**What you need to do**
Could you rewrite the rows below, putting "screen agent" wherever "GUI agent" appears and keeping everything else the same?

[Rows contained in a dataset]
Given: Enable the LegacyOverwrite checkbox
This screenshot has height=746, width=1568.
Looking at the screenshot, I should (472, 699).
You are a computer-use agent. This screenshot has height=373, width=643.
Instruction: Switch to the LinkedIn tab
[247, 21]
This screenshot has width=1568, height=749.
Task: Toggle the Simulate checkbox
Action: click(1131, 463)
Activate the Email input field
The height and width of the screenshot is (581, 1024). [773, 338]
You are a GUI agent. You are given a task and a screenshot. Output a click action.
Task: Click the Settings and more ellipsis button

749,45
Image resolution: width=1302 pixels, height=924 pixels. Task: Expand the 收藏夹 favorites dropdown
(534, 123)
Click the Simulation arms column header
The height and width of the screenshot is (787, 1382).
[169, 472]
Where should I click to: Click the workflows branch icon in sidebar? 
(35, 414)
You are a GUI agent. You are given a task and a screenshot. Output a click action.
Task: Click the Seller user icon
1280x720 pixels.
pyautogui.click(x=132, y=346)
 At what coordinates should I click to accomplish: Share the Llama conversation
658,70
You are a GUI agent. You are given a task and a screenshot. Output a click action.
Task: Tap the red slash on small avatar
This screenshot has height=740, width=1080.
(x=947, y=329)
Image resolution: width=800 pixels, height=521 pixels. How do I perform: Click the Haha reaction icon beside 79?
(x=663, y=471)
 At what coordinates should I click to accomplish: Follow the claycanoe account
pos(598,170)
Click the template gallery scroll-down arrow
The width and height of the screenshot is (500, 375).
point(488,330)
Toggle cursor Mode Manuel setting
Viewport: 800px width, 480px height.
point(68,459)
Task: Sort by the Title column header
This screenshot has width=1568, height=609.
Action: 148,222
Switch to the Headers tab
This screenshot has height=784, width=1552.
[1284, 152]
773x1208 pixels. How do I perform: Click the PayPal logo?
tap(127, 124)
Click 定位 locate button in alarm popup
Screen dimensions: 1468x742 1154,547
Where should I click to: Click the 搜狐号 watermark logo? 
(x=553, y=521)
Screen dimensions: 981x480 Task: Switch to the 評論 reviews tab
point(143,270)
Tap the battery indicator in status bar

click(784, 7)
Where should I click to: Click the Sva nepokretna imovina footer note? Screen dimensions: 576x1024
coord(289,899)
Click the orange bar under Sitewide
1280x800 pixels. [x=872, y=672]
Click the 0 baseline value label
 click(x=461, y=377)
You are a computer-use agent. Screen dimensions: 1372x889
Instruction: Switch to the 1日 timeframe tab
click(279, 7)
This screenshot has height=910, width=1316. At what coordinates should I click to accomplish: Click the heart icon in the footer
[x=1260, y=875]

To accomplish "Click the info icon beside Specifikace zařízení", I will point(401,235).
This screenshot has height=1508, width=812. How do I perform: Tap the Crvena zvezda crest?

**Result of the exercise**
Given: Enable the LegacyOverwrite checkbox
This screenshot has height=746, width=1568.
Looking at the screenshot, I should (472, 699).
You are a computer-use agent. This screenshot has height=373, width=643.
Instruction: Switch to the LinkedIn tab
[247, 21]
This screenshot has width=1568, height=749.
Task: Toggle the Simulate checkbox
Action: click(1131, 463)
Activate the Email input field
The height and width of the screenshot is (581, 1024). [773, 338]
You are a screen agent. You are given a task and a screenshot. Output a click action.
Task: Click the Settings and more ellipsis button

749,45
Image resolution: width=1302 pixels, height=924 pixels. Task: Expand the 收藏夹 favorites dropdown
(534, 123)
Click the Simulation arms column header
The height and width of the screenshot is (787, 1382).
[169, 472]
Where should I click to: Click the workflows branch icon in sidebar? 
(35, 414)
You are a screen agent. You are given a task and a screenshot. Output a click action.
Task: Click the Seller user icon
1280x720 pixels.
pyautogui.click(x=132, y=346)
 At what coordinates should I click to accomplish: Share the Llama conversation
658,70
You are a screen agent. You are given a task and a screenshot. Output a click action.
Task: Tap the red slash on small avatar
This screenshot has height=740, width=1080.
(x=947, y=329)
Image resolution: width=800 pixels, height=521 pixels. How do I perform: Click the Haha reaction icon beside 79?
(x=663, y=471)
 At what coordinates should I click to accomplish: Follow the claycanoe account
pos(598,170)
Click the template gallery scroll-down arrow
The width and height of the screenshot is (500, 375).
point(488,330)
Toggle cursor Mode Manuel setting
Viewport: 800px width, 480px height.
point(68,459)
Task: Sort by the Title column header
This screenshot has width=1568, height=609.
Action: 148,222
Switch to the Headers tab
This screenshot has height=784, width=1552.
[1284, 152]
773x1208 pixels. How do I perform: Click the PayPal logo?
tap(127, 124)
Click 定位 locate button in alarm popup
Screen dimensions: 1468x742 1154,547
Where should I click to: Click the 搜狐号 watermark logo? 
(x=553, y=521)
Screen dimensions: 981x480 Task: Switch to the 評論 reviews tab
point(143,270)
Tap the battery indicator in status bar

click(784, 7)
Where should I click to: Click the Sva nepokretna imovina footer note? Screen dimensions: 576x1024
coord(289,899)
Click the orange bar under Sitewide
1280x800 pixels. [x=872, y=672]
Click the 0 baseline value label
 click(x=461, y=377)
You are a computer-use agent. Screen dimensions: 1372x889
Instruction: Switch to the 1日 timeframe tab
click(279, 7)
This screenshot has height=910, width=1316. At what coordinates should I click to accomplish: Click the heart icon in the footer
[x=1260, y=875]

To accomplish "Click the info icon beside Specifikace zařízení", I will point(401,235).
This screenshot has height=1508, width=812. How do I perform: Tap the Crvena zvezda crest?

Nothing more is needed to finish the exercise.